The linked story, by ‘data journalist’ Aisha Majid, turned out to feature the graphic as the New Statesman ‘Chart of the Day’ for 18 November 2021. Apparently, the data sources were the International Union of Railways and the European Commission (EC), but there was no sight of, or link to, any dataset.

At the time of writing, Eurostat describes high-speed rail as “a rail passenger service running at much higher speeds than normal passenger trains.”

The network of the trans-European high-speed rail system includes:

  • specially built high-speed lines equipped for speeds generally equal to or greater than 250 km/h;
  • specially upgraded high-speed lines equipped for speeds of the order of 200 km/h;
  • specially upgraded high-speed lines which have special features as a result of topographical, relief or town-planning constraints, on which the speed must be adapted to each case.
Eurostat

It should be apparent that the New Statesman chart is not consistent with the European definition of high speed rail which it claims to be based on. If the UK proportion of high-speed track is “0.7%” as claimed, then how can Finland’s proportion of high-speed track be “18.9%”? The story and the chart suggest that Aisha Majid and the New Statesman are more than a little confused.

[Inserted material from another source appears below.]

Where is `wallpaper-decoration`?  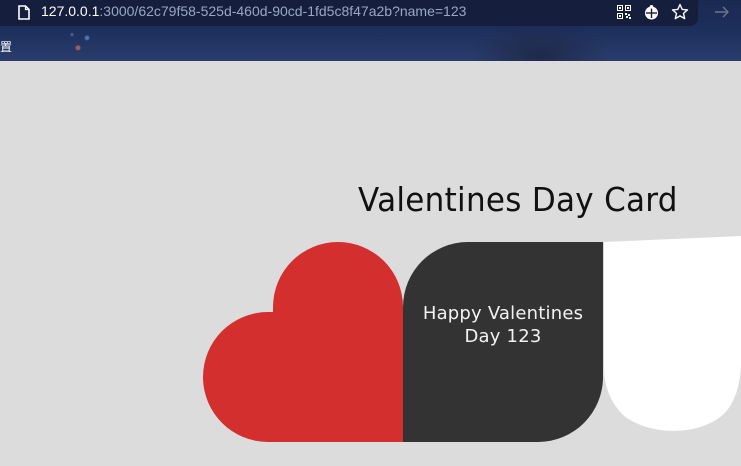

It might actually be possible to collate accurate data, including the length of “specially upgraded high-speed lines equipped for speeds of the order of 200 km/h”, to create an accurate league table of ‘percentage of high speed rail’. But before that, one might want to question the value of this metric as an indicator of the capability or modernity of a rail system. For example, if a railway authority closed down some branch lines instead of running (say) one train a day on them, that would increase its ‘percentage of high speed rail’, which, taking the viewpoint of the New Statesman, would mean it was now ‘trailing behind less’.